Mayor of Greater Manchester, Andy Burnham, and Chair of the Health and Social Care Partnership, Sir Richard Leese have announced an agreement for a new city-region response on mental health to complement work already happening at a local level.
The COVID-19 crisis has presented challenges which will create additional pressure on mental health services from trying to support people already accessing services to dealing with new cases caused by people’s sense of loneliness and isolation as well as the impact on staffing levels.
As a result, a range of digital services and online support have been launched for children and adults across Greater Manchester to minimise the need for people to attend GP surgeries or hospital. These services can be accessed by people who are already experiencing mental health issues as well as people who may be struggling with the new social distancing and self-isolation restrictions.
For example, there will be people in Greater Manchester who will be on their own and may not have a family or friend structure nearby to check on them and are experiencing loneliness and depression. There will also be people suffering from low-mood, stress and anxiety as a result of the limitations on their social interactions and normal day-to-day activities.
New support being offered includes the launch of the SHOUT service today – a confidential 24/7 text service for people aged 16+, operated by trained crisis volunteers who will chat using text responses. Advice is available for anyone struggling with a host of issues, including: anxiety, depression, suicidal thoughts, abuse or assault, self-harm, bullying or relationship issues. The service is overseen by clinical supervisors.
Other services that have been launched or will be launched include:
- ChatHealth – a secure and confidential text messaging service for children and young people which allows patients to easily and anonymously get in touch with a healthcare professional for advice and support. This will be launched soon.
- Kooth – an online counselling and emotional wellbeing platform for children and young people. Currently limited to Bolton, Manchester, Oldham, Rochdale, Trafford and Wigan and will be extended to Bury, Salford, Stockport and Tameside by May 2020.
- BlueIce – an evidence-based app to help young people manage their emotions and reduce urges to self-harm. This app has launched and is available from a clinician working in CAMHS (child and adolescent mental health services).
- SilverCloud – an online therapy programme for people aged 16+ proven to help with stress, anxiety, low-mood and depression which launches Tue 7 April.
As well as this, work is ongoing alongside partner organisation Health Innovation Manchester to identify additional digital services that could support specific vulnerable patient groups, including looked-after children and care leavers, those with special education needs and individuals with eating disorders.
The Greater Manchester Bereavement Service will be available by the end of the month to provide callers with an opportunity to talk about their loss. They will be made aware of services that are available in their local areas to support them at this time and in the months ahead; bereavement support and practical support for any issues they may be facing.

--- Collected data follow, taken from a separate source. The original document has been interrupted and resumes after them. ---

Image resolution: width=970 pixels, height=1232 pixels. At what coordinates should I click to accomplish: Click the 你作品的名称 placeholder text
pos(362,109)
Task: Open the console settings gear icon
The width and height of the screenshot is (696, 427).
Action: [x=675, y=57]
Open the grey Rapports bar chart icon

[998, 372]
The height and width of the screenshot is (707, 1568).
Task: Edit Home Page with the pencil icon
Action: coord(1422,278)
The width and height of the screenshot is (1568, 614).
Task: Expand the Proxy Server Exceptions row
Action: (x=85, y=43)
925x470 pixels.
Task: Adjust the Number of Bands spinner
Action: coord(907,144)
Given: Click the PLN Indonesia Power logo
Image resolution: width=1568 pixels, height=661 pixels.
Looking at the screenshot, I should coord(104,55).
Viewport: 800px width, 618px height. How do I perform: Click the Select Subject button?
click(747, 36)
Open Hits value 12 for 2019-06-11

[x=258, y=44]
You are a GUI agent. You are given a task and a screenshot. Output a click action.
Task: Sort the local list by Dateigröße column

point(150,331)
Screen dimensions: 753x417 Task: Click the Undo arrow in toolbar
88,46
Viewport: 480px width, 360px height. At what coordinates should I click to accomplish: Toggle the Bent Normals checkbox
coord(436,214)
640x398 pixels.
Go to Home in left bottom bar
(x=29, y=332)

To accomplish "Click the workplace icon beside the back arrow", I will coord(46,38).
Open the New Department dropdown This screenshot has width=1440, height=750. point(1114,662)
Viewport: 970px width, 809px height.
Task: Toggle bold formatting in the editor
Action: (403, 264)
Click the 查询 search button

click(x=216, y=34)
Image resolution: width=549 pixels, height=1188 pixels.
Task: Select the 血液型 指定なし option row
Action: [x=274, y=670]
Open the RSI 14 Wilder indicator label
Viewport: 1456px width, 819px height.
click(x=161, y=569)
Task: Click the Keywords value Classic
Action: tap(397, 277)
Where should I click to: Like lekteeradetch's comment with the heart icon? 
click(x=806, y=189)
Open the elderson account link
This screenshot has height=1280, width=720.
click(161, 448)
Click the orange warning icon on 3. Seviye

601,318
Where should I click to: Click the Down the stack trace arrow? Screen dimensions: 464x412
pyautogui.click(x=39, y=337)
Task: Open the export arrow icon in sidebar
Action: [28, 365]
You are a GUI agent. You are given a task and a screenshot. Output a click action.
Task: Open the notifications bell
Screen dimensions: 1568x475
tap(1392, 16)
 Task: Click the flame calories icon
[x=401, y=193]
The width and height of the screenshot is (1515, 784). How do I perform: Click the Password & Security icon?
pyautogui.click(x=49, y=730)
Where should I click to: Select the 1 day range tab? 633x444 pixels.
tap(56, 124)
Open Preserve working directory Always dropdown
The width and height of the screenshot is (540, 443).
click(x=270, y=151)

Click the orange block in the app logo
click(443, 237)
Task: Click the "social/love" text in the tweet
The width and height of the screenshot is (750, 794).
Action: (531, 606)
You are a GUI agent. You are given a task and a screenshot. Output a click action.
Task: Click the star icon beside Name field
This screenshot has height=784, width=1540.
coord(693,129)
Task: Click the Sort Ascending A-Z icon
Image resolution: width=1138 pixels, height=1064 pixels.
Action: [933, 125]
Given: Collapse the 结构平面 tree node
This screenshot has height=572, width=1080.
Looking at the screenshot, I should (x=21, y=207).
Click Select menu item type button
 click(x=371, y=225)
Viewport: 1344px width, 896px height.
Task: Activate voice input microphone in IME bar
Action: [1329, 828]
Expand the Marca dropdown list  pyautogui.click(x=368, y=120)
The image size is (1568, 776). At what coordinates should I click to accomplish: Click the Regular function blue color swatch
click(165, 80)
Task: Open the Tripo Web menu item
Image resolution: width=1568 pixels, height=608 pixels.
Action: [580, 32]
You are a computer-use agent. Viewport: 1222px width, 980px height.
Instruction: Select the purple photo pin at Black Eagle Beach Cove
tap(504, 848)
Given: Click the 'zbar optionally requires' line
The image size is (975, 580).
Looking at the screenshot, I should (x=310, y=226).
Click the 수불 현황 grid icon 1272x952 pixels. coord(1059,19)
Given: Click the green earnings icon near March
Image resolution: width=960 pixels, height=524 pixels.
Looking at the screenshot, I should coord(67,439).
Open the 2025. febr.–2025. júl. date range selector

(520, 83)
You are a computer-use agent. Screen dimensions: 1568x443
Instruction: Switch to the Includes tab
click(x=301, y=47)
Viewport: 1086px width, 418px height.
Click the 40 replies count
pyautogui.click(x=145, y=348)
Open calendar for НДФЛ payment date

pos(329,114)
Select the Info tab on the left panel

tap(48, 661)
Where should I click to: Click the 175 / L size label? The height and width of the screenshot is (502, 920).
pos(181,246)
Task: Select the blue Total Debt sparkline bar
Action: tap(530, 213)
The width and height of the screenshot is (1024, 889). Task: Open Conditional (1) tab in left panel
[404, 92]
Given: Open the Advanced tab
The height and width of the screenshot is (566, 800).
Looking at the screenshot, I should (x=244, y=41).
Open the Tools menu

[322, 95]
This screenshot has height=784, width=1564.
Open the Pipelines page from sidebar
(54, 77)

NHS staff will be supported through the Greater Manchester Resilience Hub, set up in response to the Manchester Arena Attack in 2017, which will provide additional support and consultation to those teams and organisations who are supporting the frontline keyworkers during the COVID-19 crisis.
Andy Burnham, Mayor of Greater Manchester, said: “This is a difficult time for everyone at the moment, but we will all get through it together. It’s important to look after your own health and wellbeing and take time to look out for the mental health of others. I’m conscious that lots of people need support to look after their mental health and as we enter weeks four, five, six and beyond of this coronavirus crisis and the limitations placed on our day-to-day lives, it’s going to become even more difficult for some people.
“We need to act together to combat social isolation and find ways for people to connect or interact. I would encourage everyone to keep in touch with their friends, families and neighbours via phone or video calls and to get in touch with any of the support services available.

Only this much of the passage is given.